--- Assignment ---
Below are some entries. Return exactly the lines from the one with "Click the highlighted 19.78% percentage" through the final line, leaving out any pictures.

--- Stored data entries ---
Content starts

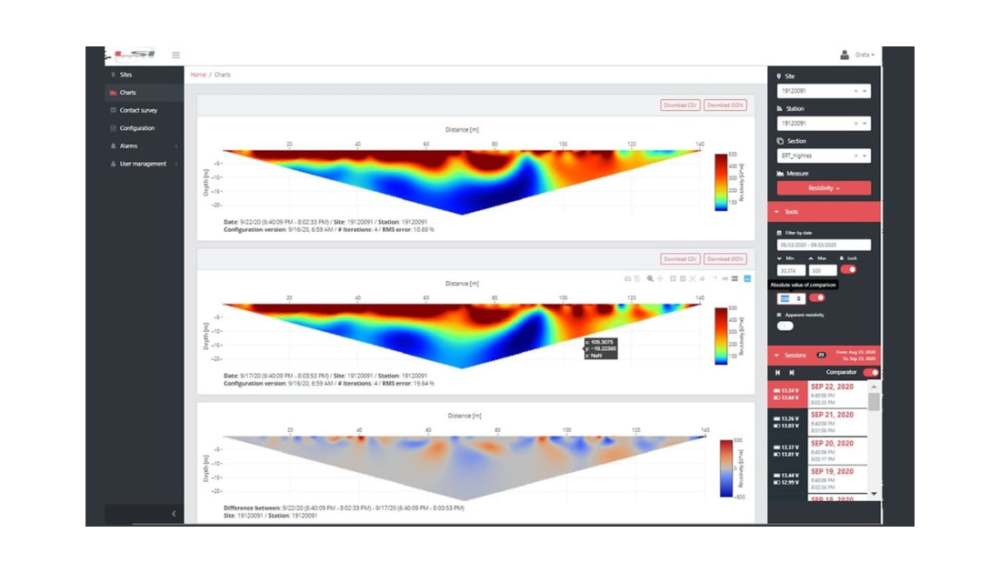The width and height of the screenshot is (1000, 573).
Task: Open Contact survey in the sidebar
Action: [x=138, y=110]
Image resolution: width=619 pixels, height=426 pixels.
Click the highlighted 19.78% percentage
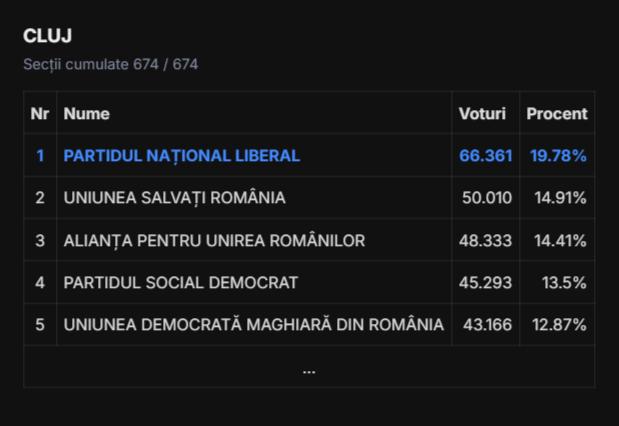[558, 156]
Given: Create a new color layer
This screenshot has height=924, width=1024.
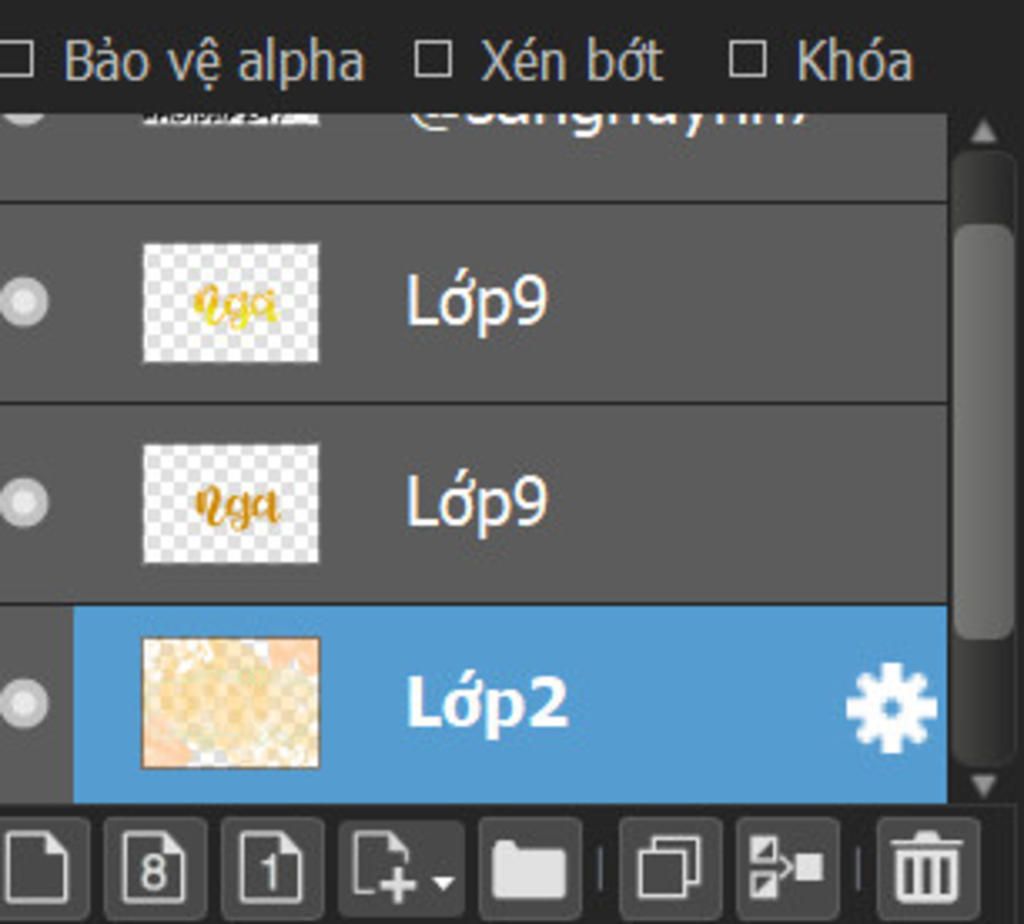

Content ends

--- Result for this exercise ---
Click the highlighted 19.78% percentage
[558, 156]
Given: Create a new color layer
This screenshot has height=924, width=1024.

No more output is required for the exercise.